The Philippine Coconut Authority (PCA) is not yet finished drafting the Coconut Farmers and Industry Development Plan (CFIDP), which will serve as the government’s ultimate guide in the distribution of the P100-billion coco levy fund and assets.
In the meantime, the agency launched the Coconut Farmers’ and Industry Roadmap (Coco-FIRM), which will serve as the foundation of a much detailed and longer CFIDP, of which the PCA is mandated to come up with under Republic Act No. (RA) 11524 or the Coco Levy Act.
In a phone interview, PCA Administrator Benjamin Madrigal clarified that Coco-FIRM is different from the CFIDP but will serve as the “backbone” for the latter.
As a start, he said Coco-FIRM has yet to specify the specific roles of all implementing agencies of RA 11524, as well as the criteria for programming and monitoring of projects to be funded by the Coconut Farmers and Industry Trust Fund (CFITF).
Madrigal said the crafting of the CFIDP is ongoing and may finish by the end of August.
To recall, RA 11524 was signed by President Rodrigo Roa Duterte in February of this year and officially took effect on March 13, 2021. Its passage will result in the release of the P100-billion coco levy fund, the tax unjustly imposed from farmers during the Marcos Administration from 1971 to 1983.
RA 11524 mandates the creation of a 50-year CFITF, which will be used according to CFIDP. The law also sets aside annual allocation to several government agencies including PCA, as the lead agency tasked to handle the fund; Department of Agriculture (DA); Department of Science and Technology (DOST); Department of Trade and Industry (DTI); Technical Education and Skills Development Authority (TESDA); Land Bank of the Philippines (LANDBANK); Department of Public Works and Highways (DPWH); and Commission on Higher Education (CHED); among others.
These agencies are then ordered to take into account the distribution of the annual allocation of the CFITF, which shall be used for the construction of shared facilities for processing (10 percent); farm improvement through diversification and/or intercropping such as projects on livestock, dairy, poultry, coffee, cacao production (10 percent); development of hybrid coconut seed farms and nurseries, to encourage self-sufficiency (10 percent); and empowerment of coconut farmer organization and their cooperatives (10 percent).
Agriculture Secretary William Dar said he already received a copy of Coco-FIRM, which was crafted with the help of a team from the University of the Philippines-Los Banos (UPLB).

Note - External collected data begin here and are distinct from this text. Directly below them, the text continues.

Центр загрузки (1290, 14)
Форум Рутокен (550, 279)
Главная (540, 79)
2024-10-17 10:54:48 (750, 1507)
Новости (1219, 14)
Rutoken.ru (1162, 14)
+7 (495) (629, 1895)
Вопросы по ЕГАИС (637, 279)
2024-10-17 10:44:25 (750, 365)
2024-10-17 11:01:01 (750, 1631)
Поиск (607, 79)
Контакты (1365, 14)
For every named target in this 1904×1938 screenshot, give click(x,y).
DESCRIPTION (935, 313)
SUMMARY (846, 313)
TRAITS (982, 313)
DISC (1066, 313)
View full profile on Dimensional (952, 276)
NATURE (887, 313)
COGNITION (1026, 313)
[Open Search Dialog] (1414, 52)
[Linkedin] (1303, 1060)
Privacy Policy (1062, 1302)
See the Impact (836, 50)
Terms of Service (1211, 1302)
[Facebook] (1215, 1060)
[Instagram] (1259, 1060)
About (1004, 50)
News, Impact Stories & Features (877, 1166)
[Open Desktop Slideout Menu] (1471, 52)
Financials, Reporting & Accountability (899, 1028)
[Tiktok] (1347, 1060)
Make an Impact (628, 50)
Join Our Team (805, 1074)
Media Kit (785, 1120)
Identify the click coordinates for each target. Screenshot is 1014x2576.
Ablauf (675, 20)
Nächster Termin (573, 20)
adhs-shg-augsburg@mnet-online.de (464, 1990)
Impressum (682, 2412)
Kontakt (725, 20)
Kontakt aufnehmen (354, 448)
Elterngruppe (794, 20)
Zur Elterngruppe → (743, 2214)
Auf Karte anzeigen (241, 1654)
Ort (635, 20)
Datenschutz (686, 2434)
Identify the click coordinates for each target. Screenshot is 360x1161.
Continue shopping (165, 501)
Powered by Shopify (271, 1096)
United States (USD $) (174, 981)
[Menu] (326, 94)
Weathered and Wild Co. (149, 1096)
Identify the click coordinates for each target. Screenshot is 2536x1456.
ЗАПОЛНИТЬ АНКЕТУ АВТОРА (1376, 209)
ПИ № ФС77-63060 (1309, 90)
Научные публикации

“It was a product of painstaking consultations with various coconut farmers’ organizations, industry players, civil society, academe, concerned government agencies, local government units, and other stakeholders nationwide,” Madrigal said.
“In contrast to other commodities, a roadmap for the coconut industry is much more complicated, considering the many downstream food and non-food products that could be developed from the ‘tree of life.’ We are proud that we are among the first among DA bureaus and attached agencies to have completed it,” he added.
Madrigal said the Coco-FIRM has seven thematic areas, namely promotion of coconut farmers’ welfare and social protection; strengthening and empowerment of coconut farmers’ organizations and associations; increasing and sustaining coconut production programs; establishment of coconut farming systems such as agri-hub for coco products; enhancing global competitiveness of traditional and non-traditional coco products; expanding trade and marketing, and conduct of innovative research and development; and strengthening of institutional policies.
The Philippines currently ranks as the world’s number one exporter of coconut products, with average export revenues of P91.4 billion, from 2014 to 2018, according to the PCA.
Coconut is planted in 3.6 million hectares, mostly in 69 provinces, where there are 347 million fruit-bearing trees that produced in 2019 14.8 million metric tons (MMT) in copra terms.
That year, coconut export products totaled 2 MMT in copra terms, led by coconut oil, copra meal, desiccated coconut, and oleochemicals, according to the United Coconut Association of the Philippines (UCAP).
The country’s top three producing regions are Davao, Zamboanga Peninsula, and Northern Mindanao.